Friday, June 20th, 2008p>Jake Brumby of the European Ajax development shop Magic Toolbox recently pointed us to three of their creations: Magic Zoom, Magic Magnify, and Magic Thumb.
Each of these effects has a really nice implementation that works across a large number of browsers:
Jake shared some of their experiences building these effects with us:
Initially, our key challenge was making it work in all browsers. As usual, IE 6 and IE 5.5 gave the most headaches and we spent a long time finding workarounds. Getting the expand/contract effect to work smoothly in IE took quite a while. Getting the close/next/previous buttons to fade in and out in IE was also tough.
Another lesson is that when you are building a tool that will be used on many websites, you need to test under a lot more conditions than a script for a single website. One of our first customers used it on a site with Flash navigation. The Flash navigation continued to be visible after the image had expanded, which is not what you want. So we needed a way to keep the enlarged image above all the other content. No matter how much testing you do, there are likely to be small bugs after launch and you need to be able to react quickly to fix them.

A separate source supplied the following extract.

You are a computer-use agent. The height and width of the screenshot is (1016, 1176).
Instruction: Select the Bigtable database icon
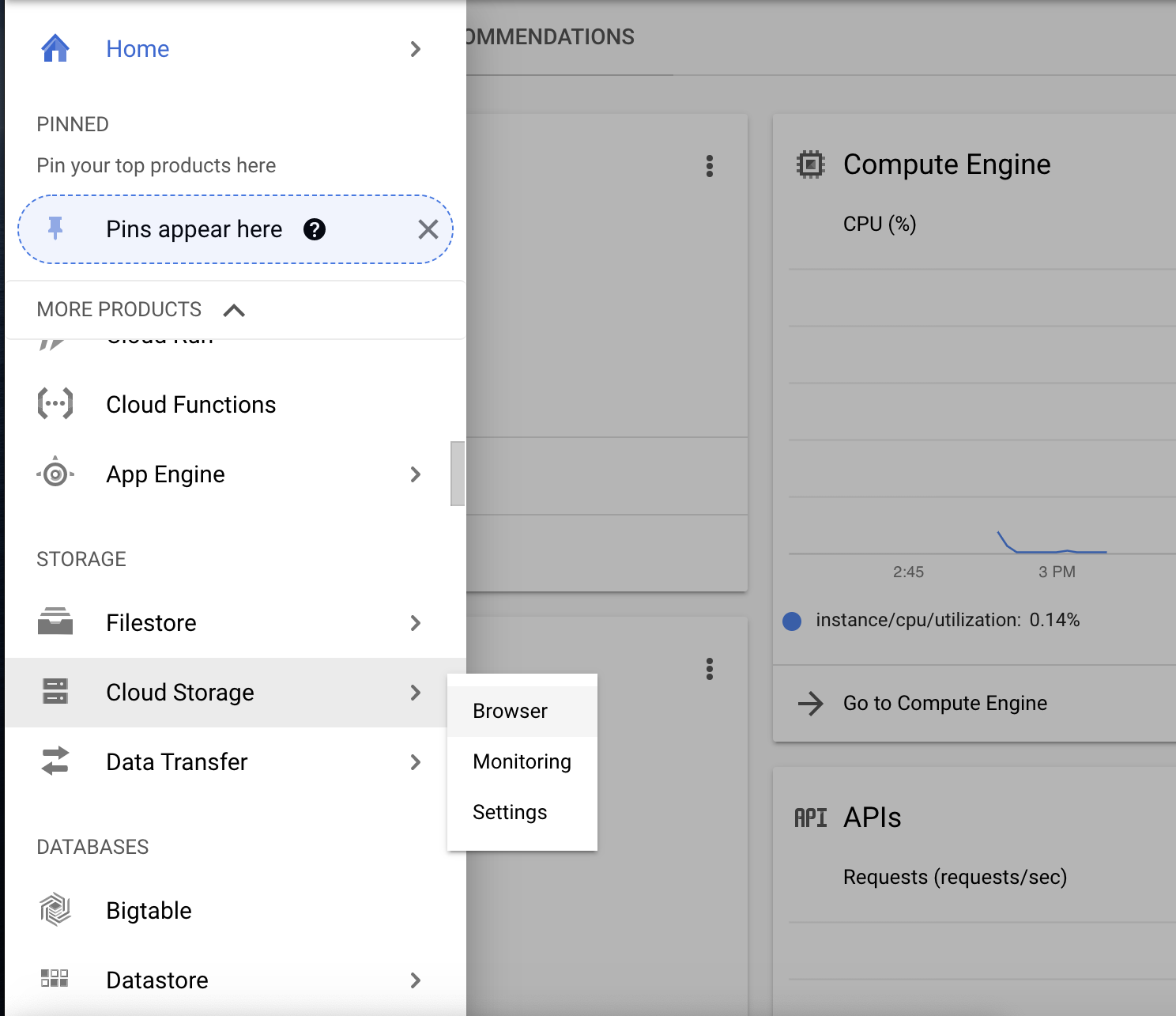click(x=55, y=910)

To ensure the smallest possible script, they built it without using an existing JS library:
One other lesson was that for the best results, you need to code from scratch. We did an initial trial using MooTools and we achieved the effect we wanted but the source code was well over 100kb which we deemed too high. It was useful as a proof of concept, but the final version of the tool was coded entirely from scratch.
This is all well and good, but… are they worth paying for? Each of these three effects is sold separately. On the one hand, with such excellent open-source frameworks out there for doing Ajax effects, etc., having to buy these seems… weird. On the other hand, they are free for non-commercial sites and if you’re an e-commerce site, if you apply these effects all across your site, they can have a big impact, and having someone else deal with all the cross-browser issues for you (or else you get your money back) seems like a good deal, along with the 30 minutes of free support they throw in.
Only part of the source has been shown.